Cependant, alors que le mouvement migratoire demeure extrêment actif, la décennie 1970-1980 se caractérise par le passage d’une migration rural-rural vers une migration rural-urbain : la population migrante, que l’agriculture ne réussit plus à absorber, se réoriente vers la ville. Dans la vallée du Pindaré, l’évasion rurale semble particulièrement liée à l’avancée de la pastoralisation. Ces déplacements des zones rurales vers les zones urbaines, d’envergure variable, sont visibles dans

toutes les zones de l’Etat, à l’exception de la microrégion de Gurupi, où la croissance rurale (111,15%) prédomine tout en conservant des densités démographiques faibles (4,11 hab/km²). Selon Jan Bitoun (1980), dans le municipe d’Imperatriz, le processus de croissance urbaine s’est opéré en deux temps : dans un premier temps, les flots de migrants arrivant dans la région se dispersaient dans la zone rurale, peuplant les campagnes à partir de la formation des centros, autour desquels ils procédaient selon le principe de l’agriculture sur brûlis, déboisant de façon intense. En conséquence, jusqu’au milieu des années soixante-dix, la production agricole augmente de façon conséquente. Dans la seconde moitié de la décennie, la croissance urbaine s’accélère : les migrants continuent d’affluer tandis que les terres rurales ne peuvent plus retenir les agriculteurs. En effet, alors que les premiers cycles agricoles ont épuisé la terre, les terres libres restantes ont été appropriées par les fazendas d’élevage.
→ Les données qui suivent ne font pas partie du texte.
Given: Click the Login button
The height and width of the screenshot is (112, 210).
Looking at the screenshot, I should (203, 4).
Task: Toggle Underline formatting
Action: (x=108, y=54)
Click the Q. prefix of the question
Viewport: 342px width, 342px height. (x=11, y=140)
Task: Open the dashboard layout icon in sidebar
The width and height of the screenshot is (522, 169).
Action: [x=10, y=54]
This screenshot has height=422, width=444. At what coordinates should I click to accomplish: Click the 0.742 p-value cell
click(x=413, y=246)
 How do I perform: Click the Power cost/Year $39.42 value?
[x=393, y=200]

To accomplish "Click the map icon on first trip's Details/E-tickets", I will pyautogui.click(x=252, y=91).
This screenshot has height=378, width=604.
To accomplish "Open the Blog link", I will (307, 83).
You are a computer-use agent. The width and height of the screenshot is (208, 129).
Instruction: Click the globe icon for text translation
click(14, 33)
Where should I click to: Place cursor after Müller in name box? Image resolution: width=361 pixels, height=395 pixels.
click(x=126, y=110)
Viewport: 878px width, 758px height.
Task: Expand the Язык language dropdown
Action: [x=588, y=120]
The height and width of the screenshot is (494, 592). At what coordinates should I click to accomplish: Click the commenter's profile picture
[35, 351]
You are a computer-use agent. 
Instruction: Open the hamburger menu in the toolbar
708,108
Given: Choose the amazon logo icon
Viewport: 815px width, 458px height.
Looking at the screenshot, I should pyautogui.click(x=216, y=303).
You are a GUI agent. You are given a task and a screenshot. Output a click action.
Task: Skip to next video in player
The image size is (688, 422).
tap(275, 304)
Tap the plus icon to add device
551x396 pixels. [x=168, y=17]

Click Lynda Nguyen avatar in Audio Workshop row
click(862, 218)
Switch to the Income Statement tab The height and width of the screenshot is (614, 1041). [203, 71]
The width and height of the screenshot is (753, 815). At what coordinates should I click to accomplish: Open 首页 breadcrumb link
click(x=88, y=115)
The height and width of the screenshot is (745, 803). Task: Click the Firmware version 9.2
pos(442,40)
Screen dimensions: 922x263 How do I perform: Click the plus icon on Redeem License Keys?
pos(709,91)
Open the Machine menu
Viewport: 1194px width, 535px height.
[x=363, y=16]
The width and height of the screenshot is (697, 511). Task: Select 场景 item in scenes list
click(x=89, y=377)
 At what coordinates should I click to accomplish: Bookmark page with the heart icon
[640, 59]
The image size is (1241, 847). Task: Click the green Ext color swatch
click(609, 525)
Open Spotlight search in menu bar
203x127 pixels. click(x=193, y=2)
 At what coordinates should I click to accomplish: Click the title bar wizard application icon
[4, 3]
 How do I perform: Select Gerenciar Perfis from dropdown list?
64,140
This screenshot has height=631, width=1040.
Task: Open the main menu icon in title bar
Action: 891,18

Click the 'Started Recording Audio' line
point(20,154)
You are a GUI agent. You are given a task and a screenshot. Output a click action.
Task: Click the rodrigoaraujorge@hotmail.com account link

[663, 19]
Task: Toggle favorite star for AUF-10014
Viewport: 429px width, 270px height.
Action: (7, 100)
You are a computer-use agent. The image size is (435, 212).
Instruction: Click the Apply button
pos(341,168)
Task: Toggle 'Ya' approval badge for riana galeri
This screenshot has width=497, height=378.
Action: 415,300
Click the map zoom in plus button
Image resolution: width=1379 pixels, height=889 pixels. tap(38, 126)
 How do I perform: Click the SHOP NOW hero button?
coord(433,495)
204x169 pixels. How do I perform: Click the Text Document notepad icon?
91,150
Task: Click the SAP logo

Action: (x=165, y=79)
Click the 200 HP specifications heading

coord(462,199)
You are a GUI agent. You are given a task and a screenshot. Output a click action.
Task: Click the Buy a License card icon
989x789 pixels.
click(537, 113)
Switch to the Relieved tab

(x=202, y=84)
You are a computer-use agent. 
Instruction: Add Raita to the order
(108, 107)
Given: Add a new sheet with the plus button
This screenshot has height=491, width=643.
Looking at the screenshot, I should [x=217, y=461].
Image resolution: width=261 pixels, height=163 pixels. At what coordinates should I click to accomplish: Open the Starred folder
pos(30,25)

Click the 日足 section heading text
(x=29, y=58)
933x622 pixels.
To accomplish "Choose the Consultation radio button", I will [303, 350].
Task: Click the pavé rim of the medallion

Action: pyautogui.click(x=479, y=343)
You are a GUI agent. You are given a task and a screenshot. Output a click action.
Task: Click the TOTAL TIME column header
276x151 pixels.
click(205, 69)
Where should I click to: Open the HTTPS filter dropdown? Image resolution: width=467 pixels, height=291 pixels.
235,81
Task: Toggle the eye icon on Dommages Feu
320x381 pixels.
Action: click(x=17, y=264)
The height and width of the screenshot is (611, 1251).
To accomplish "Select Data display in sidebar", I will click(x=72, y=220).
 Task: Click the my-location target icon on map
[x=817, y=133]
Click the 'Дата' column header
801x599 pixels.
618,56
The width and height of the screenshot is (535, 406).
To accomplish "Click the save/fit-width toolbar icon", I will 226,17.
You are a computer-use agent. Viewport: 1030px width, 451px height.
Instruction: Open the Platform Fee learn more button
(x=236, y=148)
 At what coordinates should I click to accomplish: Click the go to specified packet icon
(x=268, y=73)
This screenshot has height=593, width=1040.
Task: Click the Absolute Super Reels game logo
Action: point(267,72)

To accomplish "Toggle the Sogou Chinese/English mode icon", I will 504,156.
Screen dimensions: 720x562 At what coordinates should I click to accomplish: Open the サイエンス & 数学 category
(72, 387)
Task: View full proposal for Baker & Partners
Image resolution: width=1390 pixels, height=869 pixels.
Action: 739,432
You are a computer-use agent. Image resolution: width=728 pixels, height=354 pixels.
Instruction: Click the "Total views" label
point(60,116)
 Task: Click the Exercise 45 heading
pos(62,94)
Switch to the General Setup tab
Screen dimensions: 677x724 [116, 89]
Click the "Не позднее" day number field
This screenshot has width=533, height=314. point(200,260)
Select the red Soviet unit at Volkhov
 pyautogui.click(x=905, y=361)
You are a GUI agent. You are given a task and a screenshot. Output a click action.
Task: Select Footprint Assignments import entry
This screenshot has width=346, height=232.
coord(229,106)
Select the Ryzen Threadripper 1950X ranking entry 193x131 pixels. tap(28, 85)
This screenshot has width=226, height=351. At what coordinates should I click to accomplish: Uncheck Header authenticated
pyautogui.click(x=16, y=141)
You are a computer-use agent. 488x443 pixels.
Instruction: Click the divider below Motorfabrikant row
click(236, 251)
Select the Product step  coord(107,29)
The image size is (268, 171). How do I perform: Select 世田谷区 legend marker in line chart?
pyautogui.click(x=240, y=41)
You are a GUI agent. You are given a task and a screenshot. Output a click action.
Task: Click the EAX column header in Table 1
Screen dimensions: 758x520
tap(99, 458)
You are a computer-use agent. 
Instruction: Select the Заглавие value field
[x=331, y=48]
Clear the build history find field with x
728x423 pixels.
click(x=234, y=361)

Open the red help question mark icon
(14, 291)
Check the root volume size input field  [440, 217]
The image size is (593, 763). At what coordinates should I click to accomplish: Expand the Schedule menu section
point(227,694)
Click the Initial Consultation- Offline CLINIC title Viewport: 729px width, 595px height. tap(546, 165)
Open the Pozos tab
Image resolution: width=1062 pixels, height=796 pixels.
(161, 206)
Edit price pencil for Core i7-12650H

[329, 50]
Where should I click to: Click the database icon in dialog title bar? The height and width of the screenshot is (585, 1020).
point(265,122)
Trois « alternatives de survie » s’offrent alors à l’agriculteur dépourvu de terres : migrer vers une nouvelle zone de colonisation, s’employer comme ouvrier agricole dans les grandes propriétés qui l’ont expulsé ou s’installer dans les périphéries urbaines (Martine, 1978). En manque d’alternative pour relancer leurs activités agricoles, une partie des agriculteurs se réoriente vers la ville, qui croît de façon horizontale avec la formation de quartiers périphériques, où les maisons de torchis poussent sans encadrement à mesure que les familles affluent. Toutefois, une bonne partie de ces nouveaux urbains continue à travailler la terre, entretenant une roça distante parfois d’une centaine de kilomètres : les hommes passent la semaine seuls sur leurs champs, et reviennent en famille les fins de semaines, dans leur résidence urbaine (Bitoun, 1980).